**Problem statement**
Render the entries as a Markdown table with the columns Row and Line, one row per line, leaving out blank lines. Begin at the start of the entries and end with the line that contains "Open the All", including both ends.

**Dataset excerpts**
━━━━━━━━━━━━━━━━━━━━
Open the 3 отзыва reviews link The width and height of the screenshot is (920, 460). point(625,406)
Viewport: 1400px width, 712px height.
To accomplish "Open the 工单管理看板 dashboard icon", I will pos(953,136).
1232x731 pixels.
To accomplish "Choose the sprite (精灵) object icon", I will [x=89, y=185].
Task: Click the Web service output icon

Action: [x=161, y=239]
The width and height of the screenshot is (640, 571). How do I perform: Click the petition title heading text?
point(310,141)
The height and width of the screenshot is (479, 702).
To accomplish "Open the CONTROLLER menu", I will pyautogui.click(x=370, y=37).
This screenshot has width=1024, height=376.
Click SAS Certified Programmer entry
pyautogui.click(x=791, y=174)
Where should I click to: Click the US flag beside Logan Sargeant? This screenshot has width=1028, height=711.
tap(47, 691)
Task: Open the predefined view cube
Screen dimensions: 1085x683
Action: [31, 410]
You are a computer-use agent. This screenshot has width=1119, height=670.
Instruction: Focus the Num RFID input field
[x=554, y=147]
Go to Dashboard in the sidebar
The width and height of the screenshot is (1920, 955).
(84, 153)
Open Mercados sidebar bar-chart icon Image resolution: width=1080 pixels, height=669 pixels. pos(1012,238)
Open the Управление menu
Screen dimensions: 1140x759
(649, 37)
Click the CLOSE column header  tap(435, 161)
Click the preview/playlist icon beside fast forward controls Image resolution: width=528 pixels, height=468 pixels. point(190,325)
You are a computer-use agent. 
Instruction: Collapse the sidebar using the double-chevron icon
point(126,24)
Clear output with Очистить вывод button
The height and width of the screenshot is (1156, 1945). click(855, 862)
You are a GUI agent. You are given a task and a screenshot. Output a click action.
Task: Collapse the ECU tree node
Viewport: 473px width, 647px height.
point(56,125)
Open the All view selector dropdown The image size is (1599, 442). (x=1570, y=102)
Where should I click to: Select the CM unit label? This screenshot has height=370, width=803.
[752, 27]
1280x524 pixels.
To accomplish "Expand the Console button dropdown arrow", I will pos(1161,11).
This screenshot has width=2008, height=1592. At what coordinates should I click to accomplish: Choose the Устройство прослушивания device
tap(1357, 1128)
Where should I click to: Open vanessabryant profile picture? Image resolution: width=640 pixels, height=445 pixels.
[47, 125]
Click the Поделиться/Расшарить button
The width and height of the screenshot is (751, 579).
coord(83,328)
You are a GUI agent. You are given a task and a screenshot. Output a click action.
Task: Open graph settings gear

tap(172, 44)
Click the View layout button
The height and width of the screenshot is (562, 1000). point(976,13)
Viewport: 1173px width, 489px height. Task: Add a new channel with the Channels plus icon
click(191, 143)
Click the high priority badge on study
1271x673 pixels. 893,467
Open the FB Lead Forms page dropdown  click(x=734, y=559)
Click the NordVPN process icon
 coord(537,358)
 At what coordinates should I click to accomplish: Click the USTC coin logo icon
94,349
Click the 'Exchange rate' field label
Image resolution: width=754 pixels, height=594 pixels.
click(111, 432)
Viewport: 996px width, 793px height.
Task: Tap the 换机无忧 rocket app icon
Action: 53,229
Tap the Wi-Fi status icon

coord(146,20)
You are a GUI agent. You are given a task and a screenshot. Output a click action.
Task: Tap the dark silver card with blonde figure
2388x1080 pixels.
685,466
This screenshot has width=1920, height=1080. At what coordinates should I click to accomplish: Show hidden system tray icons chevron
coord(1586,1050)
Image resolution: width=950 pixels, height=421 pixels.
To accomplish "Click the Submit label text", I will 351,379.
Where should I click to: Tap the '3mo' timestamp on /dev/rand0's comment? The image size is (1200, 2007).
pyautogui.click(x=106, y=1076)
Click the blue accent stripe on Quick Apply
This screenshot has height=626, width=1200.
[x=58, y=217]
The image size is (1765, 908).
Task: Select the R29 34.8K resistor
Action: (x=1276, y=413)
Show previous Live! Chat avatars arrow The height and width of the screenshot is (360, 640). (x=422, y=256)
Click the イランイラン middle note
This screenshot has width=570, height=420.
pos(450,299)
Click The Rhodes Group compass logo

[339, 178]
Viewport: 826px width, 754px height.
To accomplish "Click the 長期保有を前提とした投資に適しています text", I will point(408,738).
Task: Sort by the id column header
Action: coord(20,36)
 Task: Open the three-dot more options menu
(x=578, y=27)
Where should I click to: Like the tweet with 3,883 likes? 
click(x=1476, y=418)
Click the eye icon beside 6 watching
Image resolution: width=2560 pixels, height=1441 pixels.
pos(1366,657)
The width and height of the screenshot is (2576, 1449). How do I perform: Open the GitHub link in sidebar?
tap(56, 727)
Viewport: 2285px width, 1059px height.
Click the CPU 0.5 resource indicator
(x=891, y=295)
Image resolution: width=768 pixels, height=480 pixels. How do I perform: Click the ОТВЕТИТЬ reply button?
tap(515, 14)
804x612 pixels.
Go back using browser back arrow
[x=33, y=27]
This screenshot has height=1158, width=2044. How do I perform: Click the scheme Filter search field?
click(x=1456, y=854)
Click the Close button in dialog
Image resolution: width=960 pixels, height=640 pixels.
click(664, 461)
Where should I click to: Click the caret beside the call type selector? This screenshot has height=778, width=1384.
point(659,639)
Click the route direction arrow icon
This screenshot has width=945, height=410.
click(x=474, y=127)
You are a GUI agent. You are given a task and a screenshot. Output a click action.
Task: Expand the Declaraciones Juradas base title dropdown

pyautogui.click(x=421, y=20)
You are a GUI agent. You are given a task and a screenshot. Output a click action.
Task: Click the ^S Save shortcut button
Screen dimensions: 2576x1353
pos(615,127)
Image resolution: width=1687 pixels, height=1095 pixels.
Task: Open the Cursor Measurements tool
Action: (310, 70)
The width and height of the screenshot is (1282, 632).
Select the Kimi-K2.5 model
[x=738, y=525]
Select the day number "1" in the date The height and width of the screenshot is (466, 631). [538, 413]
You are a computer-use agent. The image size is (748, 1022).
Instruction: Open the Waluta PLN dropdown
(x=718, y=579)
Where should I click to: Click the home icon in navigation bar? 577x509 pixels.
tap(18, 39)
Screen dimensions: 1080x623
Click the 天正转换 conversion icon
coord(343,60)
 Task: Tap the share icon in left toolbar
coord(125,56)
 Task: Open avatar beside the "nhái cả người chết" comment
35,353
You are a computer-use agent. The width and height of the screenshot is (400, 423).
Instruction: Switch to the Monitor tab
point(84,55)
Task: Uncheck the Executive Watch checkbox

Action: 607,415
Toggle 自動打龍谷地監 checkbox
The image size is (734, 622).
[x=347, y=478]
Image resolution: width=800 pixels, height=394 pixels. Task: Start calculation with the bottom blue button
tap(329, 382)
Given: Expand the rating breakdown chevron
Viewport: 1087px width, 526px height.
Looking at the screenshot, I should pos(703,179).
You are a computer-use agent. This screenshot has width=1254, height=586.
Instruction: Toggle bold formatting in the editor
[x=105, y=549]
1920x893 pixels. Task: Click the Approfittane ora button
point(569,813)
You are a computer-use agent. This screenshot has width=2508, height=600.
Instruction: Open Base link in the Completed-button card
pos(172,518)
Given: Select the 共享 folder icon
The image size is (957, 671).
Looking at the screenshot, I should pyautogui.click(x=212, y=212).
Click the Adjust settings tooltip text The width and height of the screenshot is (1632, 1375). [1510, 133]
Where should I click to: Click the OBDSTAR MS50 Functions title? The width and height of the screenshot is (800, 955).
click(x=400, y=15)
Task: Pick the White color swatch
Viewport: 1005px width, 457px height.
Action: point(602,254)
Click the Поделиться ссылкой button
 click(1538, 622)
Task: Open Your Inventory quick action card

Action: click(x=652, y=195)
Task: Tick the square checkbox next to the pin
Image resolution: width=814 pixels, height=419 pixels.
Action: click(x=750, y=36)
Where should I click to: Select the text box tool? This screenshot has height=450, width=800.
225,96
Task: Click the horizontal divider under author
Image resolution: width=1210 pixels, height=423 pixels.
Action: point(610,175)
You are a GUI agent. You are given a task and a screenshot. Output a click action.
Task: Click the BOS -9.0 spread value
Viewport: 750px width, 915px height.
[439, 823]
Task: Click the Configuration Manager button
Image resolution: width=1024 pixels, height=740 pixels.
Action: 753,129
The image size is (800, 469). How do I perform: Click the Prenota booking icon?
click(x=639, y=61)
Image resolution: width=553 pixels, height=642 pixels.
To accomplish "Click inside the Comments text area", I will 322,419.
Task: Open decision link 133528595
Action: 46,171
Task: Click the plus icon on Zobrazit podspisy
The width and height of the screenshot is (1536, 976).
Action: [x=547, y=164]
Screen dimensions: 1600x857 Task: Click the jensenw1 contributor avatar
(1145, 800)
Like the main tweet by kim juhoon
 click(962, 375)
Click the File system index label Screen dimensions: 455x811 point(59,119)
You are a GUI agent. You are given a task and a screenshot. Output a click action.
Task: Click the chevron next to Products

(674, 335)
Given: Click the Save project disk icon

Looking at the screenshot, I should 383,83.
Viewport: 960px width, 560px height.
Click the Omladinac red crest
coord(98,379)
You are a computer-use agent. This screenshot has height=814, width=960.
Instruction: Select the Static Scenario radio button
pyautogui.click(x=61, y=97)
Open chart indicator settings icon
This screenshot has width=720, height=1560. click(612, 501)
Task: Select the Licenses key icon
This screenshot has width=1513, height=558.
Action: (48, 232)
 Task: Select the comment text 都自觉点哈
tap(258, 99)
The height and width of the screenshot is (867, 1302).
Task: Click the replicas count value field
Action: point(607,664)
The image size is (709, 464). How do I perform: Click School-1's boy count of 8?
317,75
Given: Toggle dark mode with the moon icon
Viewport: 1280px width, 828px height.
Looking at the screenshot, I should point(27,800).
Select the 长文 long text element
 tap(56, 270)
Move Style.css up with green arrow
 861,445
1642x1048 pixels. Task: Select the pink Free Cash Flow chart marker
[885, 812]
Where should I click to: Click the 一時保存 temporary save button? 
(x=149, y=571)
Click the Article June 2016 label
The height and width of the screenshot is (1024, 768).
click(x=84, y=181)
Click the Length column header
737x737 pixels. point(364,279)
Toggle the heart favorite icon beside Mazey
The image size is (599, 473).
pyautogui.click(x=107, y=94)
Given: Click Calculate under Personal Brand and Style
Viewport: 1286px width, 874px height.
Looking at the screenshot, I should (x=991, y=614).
━━━━━━━━━━━━━━━━━━━━
**Result below**
| Row | Line |
|---|---|
| 1 | Open the 3 отзыва reviews link The width and height of the screenshot is (920, 460). point(625,406) |
| 2 | Viewport: 1400px width, 712px height. |
| 3 | To accomplish "Open the 工单管理看板 dashboard icon", I will pos(953,136). |
| 4 | 1232x731 pixels. |
| 5 | To accomplish "Choose the sprite (精灵) object icon", I will [x=89, y=185]. |
| 6 | Task: Click the Web service output icon |
| 7 | Action: [x=161, y=239] |
| 8 | The width and height of the screenshot is (640, 571). How do I perform: Click the petition title heading text? |
| 9 | point(310,141) |
| 10 | The height and width of the screenshot is (479, 702). |
| 11 | To accomplish "Open the CONTROLLER menu", I will pyautogui.click(x=370, y=37). |
| 12 | This screenshot has width=1024, height=376. |
| 13 | Click SAS Certified Programmer entry |
| 14 | pyautogui.click(x=791, y=174) |
| 15 | Where should I click to: Click the US flag beside Logan Sargeant? This screenshot has width=1028, height=711. |
| 16 | tap(47, 691) |
| 17 | Task: Open the predefined view cube |
| 18 | Screen dimensions: 1085x683 |
| 19 | Action: [31, 410] |
| 20 | You are a computer-use agent. This screenshot has width=1119, height=670. |
| 21 | Instruction: Focus the Num RFID input field |
| 22 | [x=554, y=147] |
| 23 | Go to Dashboard in the sidebar |
| 24 | The width and height of the screenshot is (1920, 955). |
| 25 | (84, 153) |
| 26 | Open Mercados sidebar bar-chart icon Image resolution: width=1080 pixels, height=669 pixels. pos(1012,238) |
| 27 | Open the Управление menu |
| 28 | Screen dimensions: 1140x759 |
| 29 | (649, 37) |
| 30 | Click the CLOSE column header  tap(435, 161) |
| 31 | Click the preview/playlist icon beside fast forward controls Image resolution: width=528 pixels, height=468 pixels. point(190,325) |
| 32 | You are a computer-use agent.  |
| 33 | Instruction: Collapse the sidebar using the double-chevron icon |
| 34 | point(126,24) |
| 35 | Clear output with Очистить вывод button |
| 36 | The height and width of the screenshot is (1156, 1945). click(855, 862) |
| 37 | You are a GUI agent. You are given a task and a screenshot. Output a click action. |
| 38 | Task: Collapse the ECU tree node |
| 39 | Viewport: 473px width, 647px height. |
| 40 | point(56,125) |
| 41 | Open the All view selector dropdown The image size is (1599, 442). (x=1570, y=102) |